Towards SocratiCode: Designing a Generative AI-Based Programming Tutor for K-12 Students through a 4-Week Participatory Design Study
Abstract
A participatory design study of SocratiCode demonstrates how an adaptive tutorial system evolved toward a Socratic tutoring model for beginner programming instruction through iterative refinement based on learner feedback.
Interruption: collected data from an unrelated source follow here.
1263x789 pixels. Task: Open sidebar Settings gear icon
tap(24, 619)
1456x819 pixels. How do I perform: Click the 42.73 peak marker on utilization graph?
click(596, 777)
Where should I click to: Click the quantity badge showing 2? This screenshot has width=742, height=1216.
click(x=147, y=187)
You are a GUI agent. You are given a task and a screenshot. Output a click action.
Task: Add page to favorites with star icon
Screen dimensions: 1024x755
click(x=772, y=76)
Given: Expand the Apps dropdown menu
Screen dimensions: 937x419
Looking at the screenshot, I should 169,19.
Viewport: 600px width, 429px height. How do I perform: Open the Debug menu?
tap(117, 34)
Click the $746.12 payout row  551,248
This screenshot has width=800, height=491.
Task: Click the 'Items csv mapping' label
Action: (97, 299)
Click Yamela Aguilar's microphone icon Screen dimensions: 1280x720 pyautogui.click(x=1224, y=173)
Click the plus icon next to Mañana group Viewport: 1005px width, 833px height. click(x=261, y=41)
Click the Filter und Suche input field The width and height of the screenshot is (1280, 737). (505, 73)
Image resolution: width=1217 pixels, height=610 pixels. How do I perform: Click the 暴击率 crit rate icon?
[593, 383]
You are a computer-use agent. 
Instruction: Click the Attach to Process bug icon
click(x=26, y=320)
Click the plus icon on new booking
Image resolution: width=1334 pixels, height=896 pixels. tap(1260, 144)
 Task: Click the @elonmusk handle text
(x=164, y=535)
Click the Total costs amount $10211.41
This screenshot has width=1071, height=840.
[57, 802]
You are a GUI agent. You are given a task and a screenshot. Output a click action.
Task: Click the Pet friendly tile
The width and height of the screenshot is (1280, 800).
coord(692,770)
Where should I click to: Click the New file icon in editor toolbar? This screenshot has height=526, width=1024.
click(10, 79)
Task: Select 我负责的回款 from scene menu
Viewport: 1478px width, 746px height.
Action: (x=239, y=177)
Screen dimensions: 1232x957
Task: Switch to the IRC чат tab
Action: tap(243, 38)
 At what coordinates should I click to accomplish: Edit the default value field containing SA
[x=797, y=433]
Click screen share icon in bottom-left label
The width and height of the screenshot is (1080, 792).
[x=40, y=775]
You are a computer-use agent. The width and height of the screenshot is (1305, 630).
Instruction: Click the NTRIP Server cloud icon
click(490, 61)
Generative AI creates new opportunities for programming education, but many existing systems remain overly directive, producing lengthy explanations and premature solutions that can overwhelm K-12 novices. In this paper, we present a participatory design study of how an adaptive tutorial system, SocratiCode, evolved toward a Socratic tutoring model for beginner programming instruction. Drawing on weekly learner feedback, we iteratively refined the system over a four-week study with two K-12 students learning Python. Across iterations, the system shifted from flexible tutorial generation toward a more dialogic form of support characterized by guided questioning, reflection prompts, misconception checks, incremental hints, and mandatory pauses for learner input. Our preliminary observations suggest that this Socratic shift improved explanation clarity, supported problem-solving engagement, and better aligned instruction with novice learners' needs, especially when combined with human guidance. We argue that generative AI in K-12 programming education may be most effective not as an answer engine, but as a Socratic, adaptive learning companion embedded within a human-guided instructional framework.